As for the rest of their schedule, it looks about the same as it always does. They start off with Indoors, where they will play Cruz in the first round for the third year in a row. The Slugs seems to overperform at Indoors every other year, and this is their off year. The Tigers might actually be better off losing, because they aren’t about to beat Emory, and that would set up a 3rd place match against either Hopkins or Kenyon. They would lose to Kenyon, and they would rather have their only match against Hopkins be on their home courts. If they lose, they get GAC and either Cal Lu or NWC, both matches they would win. I think they’ll go 1-2 with a win over Cruz in the first round.

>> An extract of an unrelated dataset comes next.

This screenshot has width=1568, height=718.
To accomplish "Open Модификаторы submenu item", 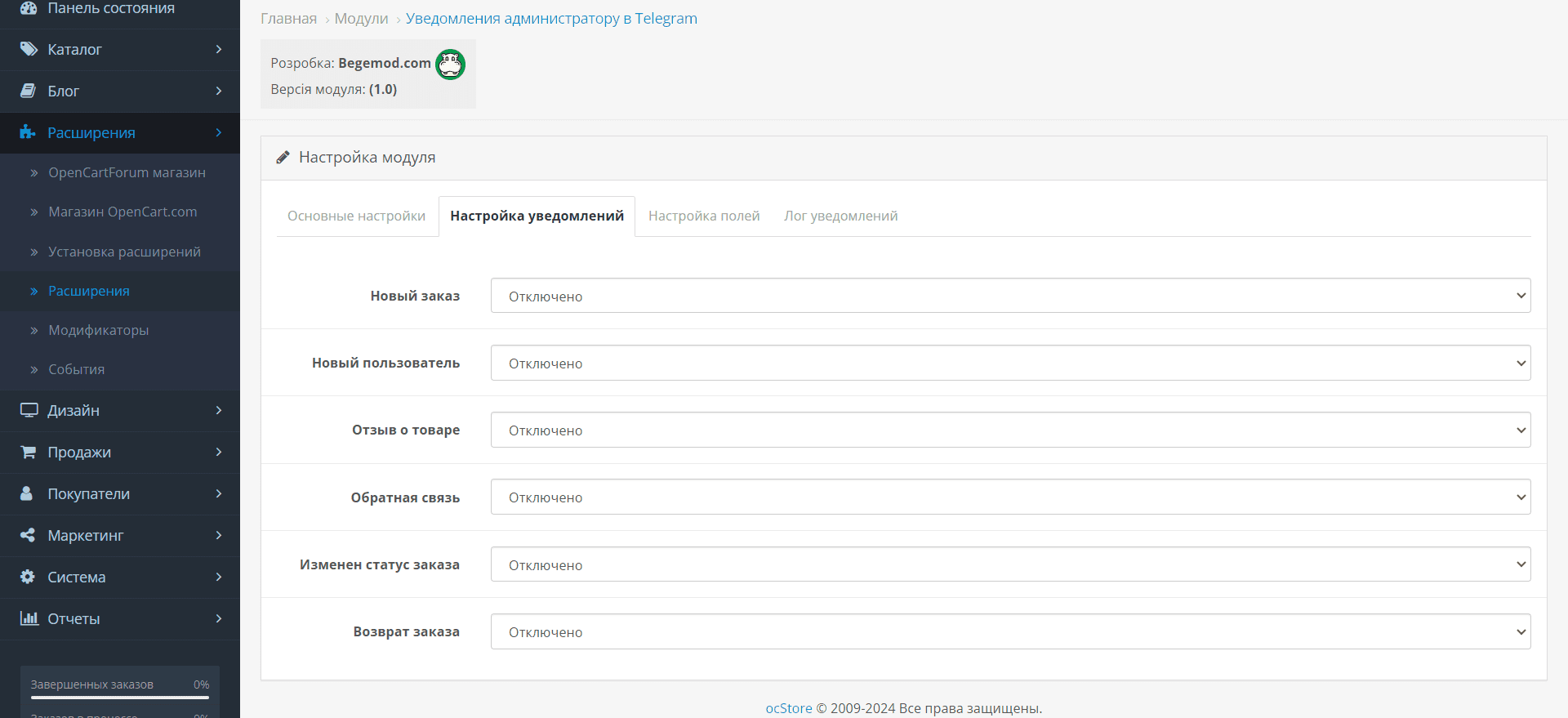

After Indoors, they make their annual California trip where they have matches against NWC, Cal Lu, CMS, Case, and Carnegie. From a regional standpoint, it’s very interesting that they’ve elected not to play Redlands, but let’s focus on the matches they will be playing. I would expect them to beat NWC and avenge their 2012 loss to Cal Lu. CMS will be a tough match for them to win, but I’m guessing that’s the match they’re most excited to play. History has shown they are incapable of beating top 5 teams, though, so I would take the Stags in that one. Case is an improving team, and that’s the match on their schedule that looks a lot like Whitman 2011 and Skidmore 2012 to me. Though they have a day off, they will be emotionally drained from their previous three matches, but they’ll also need to play well to beat the Spartans. After that, they play Carneige, a team with an incredible recruiting class that will be moving up this year. Since it’s the Tigers’ sixth match and the Tartans’ 3rd, I feel pretty confident that CMU will win that one, leaving Trinity at 3-2 on the trip.
After California, all they have left is Kalamazoo and their conference tournament, both of which they will win easily, sending them to the NCAA’s with a national ranking around 10 once again, where they will be matched up with a beatable team in the Regional Final (though they could get a tougher draw if they drop below two out of Carnegie or Case) . Realistically, I don’t think they’re an Elite Eight team this year, and they will fall to another Bowdoin-like team (perhaps Middlebury this year) in the Sweet Sixteen.